I should keep track of you. What you said applies to me very much. You can see how I score in my signature. It's really crazy. Have you taken this test? http://personalitycafe.com/cognitive-functions/142053-sensing-vs-intuition.html what did you get?


----------



## idoh (Oct 24, 2013)

well introverts and extroverts both socialize because if you don't then you are antisocial :happy: the difference is that introverts have a smaller social drive... maybe after a few hours they are done and ready to go! whereas extroverts could be talking all the time, even once they get tired they will talk about how tired they are. and if you are socially awkward it just means you are afraid to go out and talk, which is a completely different topic and can happen to anyone!


----------



## Judson Joist (Oct 25, 2013)

I'm an introvert _*and*_ I'm socially awkward, but I love mixing and sharing energy with other people, especially when I'm manic.
:kitteh::crazy:


----------



## LibertyPrime (Dec 17, 2010)

Angst said:


> I should keep track of you. What you said applies to me very much. You can see how I score in my signature. It's really crazy. Have you taken this test? http://personalitycafe.com/cognitive-functions/142053-sensing-vs-intuition.html what did you get?

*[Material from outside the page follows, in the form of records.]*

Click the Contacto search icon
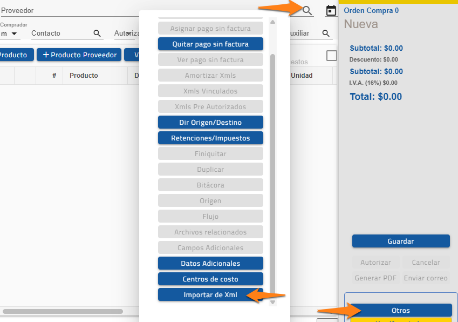 coord(97,33)
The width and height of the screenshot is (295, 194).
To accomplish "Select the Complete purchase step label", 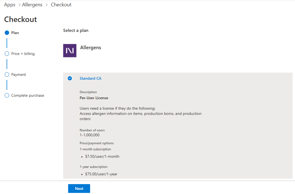I will pos(27,95).
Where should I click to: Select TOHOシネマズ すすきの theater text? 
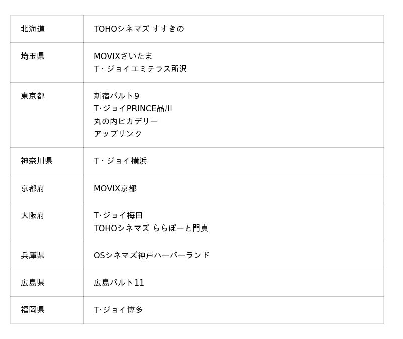[139, 29]
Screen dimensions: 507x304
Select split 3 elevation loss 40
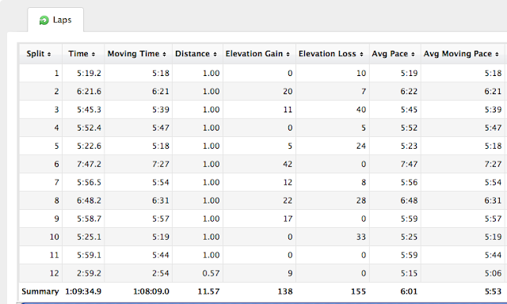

Couldn't find an old one, idk if I tested before, but here is a new one: Social | 3D Psyche



idoh said:


> well introverts and extroverts both socialize because if you don't then you are antisocial :happy: the difference is that introverts have a smaller social drive... maybe after a few hours they are done and ready to go! whereas extroverts could be talking all the time, even once they get tired they will talk about how tired they are. and if you are socially awkward it just means you are afraid to go out and talk, which is a completely different topic and can happen to anyone!


antisocial means this: _Hostile to or disruptive of the established social order; marked by or engaging in behavior that violates accepted mores: gangs engaging in vandalism and other antisocial behavior._

<.< now while I may consider some of the social norms rather pointless and odd / not worth investing effort into compliance...I'm pretty sure I'm not actively working against society or the common good.

..now I had social anxiety and overcame it. Nowadays I'm kind of relaxed around people and only rarely get nervous enough to not interact (one can't fully break the instinctual fear pattern in any permanent way thou once it has been established as a well formed neural pathway) :\ but I'm still socially awkward and i still don't see the point in socializing for the sake of socializing. 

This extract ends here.